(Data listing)
--- START ---

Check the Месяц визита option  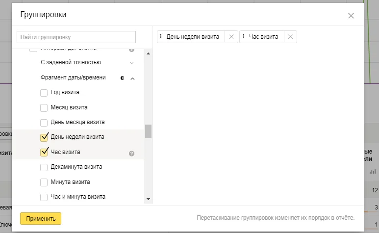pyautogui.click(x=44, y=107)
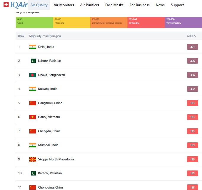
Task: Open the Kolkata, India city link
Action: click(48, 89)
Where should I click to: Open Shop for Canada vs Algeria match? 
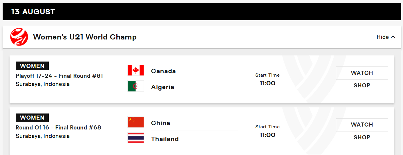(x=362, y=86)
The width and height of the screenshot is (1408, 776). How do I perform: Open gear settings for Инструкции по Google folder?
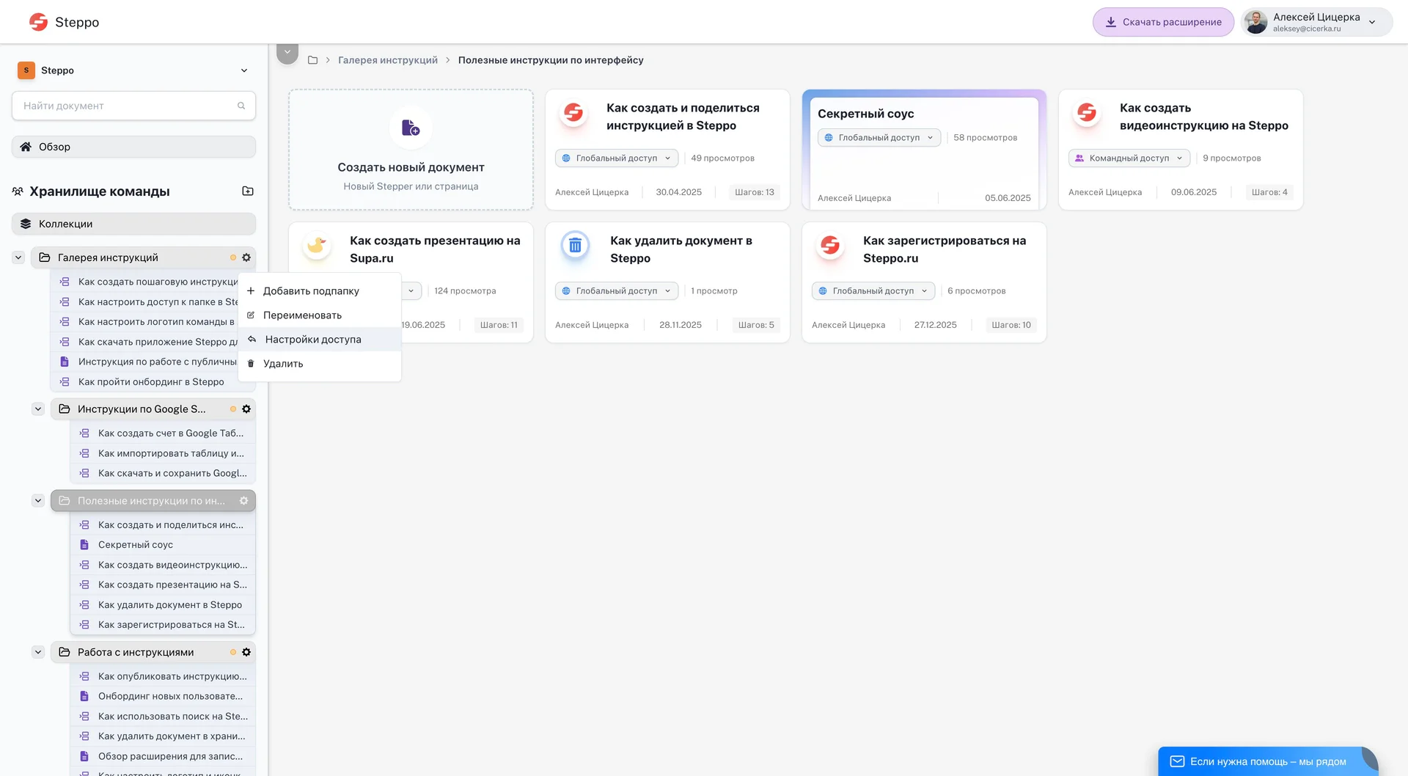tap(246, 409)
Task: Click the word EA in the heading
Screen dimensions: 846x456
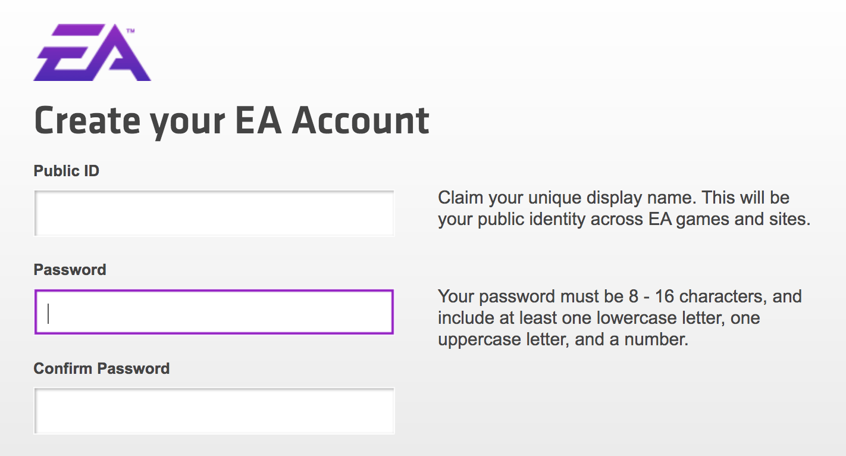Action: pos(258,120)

--- END ---

Rewrite the material from the line containing "The width and" through the end of the material, inclusive, offsetting every coordinate in the answers by adding 74 to it and leaving the pictures out.

Written response
The width and height of the screenshot is (1408, 776). How do I perform: Open gear settings for Инструкции по Google folder?
tap(320, 483)
Task: Click the word EA in the heading
Screen dimensions: 846x456
Action: pos(332,194)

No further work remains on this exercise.